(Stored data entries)
■ ■ ■
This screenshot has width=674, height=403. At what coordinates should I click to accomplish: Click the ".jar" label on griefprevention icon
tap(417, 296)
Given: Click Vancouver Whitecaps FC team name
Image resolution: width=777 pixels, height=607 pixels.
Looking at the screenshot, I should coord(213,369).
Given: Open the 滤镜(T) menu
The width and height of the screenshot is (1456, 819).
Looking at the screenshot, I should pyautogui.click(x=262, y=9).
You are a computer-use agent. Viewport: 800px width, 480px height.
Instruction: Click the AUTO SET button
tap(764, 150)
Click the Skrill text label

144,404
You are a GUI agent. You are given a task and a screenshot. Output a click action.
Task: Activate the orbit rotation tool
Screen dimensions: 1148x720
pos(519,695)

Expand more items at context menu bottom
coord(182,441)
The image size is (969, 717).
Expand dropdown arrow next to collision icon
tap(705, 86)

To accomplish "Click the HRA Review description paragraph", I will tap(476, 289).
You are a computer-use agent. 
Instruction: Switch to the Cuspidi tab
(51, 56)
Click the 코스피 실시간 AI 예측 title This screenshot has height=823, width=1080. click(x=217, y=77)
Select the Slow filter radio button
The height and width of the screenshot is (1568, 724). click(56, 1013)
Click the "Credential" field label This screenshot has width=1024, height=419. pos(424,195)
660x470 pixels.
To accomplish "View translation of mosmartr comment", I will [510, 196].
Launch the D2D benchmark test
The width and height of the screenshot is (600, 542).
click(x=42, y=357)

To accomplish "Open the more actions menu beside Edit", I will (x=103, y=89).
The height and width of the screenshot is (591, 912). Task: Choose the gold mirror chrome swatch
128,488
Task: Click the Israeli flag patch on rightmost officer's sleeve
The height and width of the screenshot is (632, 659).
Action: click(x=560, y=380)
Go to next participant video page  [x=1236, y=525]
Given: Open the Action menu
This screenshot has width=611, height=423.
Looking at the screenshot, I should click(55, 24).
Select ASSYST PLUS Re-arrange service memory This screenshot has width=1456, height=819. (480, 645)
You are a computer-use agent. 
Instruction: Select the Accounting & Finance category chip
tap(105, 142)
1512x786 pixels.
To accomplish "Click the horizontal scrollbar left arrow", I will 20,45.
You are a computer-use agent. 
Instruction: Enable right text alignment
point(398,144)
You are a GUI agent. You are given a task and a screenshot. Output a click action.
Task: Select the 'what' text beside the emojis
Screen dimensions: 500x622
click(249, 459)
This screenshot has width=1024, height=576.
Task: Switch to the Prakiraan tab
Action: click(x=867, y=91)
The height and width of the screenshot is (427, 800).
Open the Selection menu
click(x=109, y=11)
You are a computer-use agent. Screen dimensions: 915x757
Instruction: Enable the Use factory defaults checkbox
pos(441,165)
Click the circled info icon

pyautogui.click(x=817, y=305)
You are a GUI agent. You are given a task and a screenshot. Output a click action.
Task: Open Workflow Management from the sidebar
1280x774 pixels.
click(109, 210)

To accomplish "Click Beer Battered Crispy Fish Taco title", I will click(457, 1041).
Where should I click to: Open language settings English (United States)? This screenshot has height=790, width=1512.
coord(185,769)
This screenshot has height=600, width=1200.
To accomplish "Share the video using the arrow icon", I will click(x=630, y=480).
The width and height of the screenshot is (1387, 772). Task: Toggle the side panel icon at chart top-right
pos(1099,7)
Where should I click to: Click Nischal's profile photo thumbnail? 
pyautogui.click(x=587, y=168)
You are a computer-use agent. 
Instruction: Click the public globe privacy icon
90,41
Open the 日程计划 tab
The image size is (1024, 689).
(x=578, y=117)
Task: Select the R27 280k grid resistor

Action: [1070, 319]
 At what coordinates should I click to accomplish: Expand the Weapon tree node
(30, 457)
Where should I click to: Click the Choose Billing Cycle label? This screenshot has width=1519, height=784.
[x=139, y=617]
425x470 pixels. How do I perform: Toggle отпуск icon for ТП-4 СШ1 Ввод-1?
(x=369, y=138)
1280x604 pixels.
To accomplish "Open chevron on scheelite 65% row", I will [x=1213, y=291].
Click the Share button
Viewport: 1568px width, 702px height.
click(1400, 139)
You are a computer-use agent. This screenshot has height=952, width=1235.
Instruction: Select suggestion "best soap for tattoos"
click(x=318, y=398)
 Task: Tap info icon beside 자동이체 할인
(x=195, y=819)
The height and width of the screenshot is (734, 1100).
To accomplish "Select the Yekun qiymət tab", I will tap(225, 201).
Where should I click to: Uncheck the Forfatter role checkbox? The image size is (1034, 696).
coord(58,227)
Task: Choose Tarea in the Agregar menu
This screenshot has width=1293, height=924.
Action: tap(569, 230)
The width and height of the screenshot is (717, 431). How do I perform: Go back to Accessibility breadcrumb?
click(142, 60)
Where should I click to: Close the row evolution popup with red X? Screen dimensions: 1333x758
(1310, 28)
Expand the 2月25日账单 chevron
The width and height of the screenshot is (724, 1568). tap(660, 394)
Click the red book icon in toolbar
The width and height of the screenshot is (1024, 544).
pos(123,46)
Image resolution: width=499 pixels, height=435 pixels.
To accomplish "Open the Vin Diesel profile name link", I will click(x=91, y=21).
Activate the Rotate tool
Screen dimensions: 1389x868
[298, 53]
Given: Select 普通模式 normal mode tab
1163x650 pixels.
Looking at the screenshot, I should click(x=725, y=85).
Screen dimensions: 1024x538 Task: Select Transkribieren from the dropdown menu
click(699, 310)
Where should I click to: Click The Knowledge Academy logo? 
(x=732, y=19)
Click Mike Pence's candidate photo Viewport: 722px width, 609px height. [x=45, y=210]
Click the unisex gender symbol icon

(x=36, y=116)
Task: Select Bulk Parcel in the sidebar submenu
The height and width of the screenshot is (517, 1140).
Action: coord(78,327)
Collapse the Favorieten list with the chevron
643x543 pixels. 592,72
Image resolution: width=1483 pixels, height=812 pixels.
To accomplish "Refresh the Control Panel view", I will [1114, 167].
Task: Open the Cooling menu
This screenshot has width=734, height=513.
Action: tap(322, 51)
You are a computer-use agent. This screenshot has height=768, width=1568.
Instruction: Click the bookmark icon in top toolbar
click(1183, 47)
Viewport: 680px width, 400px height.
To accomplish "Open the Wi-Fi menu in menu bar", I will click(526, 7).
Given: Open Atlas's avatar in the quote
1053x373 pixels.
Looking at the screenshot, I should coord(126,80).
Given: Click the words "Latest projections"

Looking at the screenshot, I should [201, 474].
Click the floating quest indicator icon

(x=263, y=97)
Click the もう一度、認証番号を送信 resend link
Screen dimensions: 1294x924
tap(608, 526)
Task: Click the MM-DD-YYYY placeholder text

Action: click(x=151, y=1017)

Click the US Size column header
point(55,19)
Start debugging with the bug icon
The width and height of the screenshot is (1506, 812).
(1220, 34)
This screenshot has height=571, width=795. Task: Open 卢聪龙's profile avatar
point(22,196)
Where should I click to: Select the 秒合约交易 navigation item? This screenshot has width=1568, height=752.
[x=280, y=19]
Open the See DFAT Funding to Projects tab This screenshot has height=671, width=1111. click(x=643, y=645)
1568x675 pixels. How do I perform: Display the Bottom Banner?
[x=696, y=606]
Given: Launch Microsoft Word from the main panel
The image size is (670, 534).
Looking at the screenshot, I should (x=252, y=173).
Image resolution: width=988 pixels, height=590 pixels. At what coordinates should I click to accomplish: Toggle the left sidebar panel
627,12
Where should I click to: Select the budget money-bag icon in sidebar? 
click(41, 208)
■ ■ ■
- _What the task requires_
Copy out, from the records above, every line that holds the string "title".

- _Result for this task_
Click the 코스피 실시간 AI 예측 title This screenshot has height=823, width=1080. click(x=217, y=77)
To accomplish "Click Beer Battered Crispy Fish Taco title", I will click(457, 1041).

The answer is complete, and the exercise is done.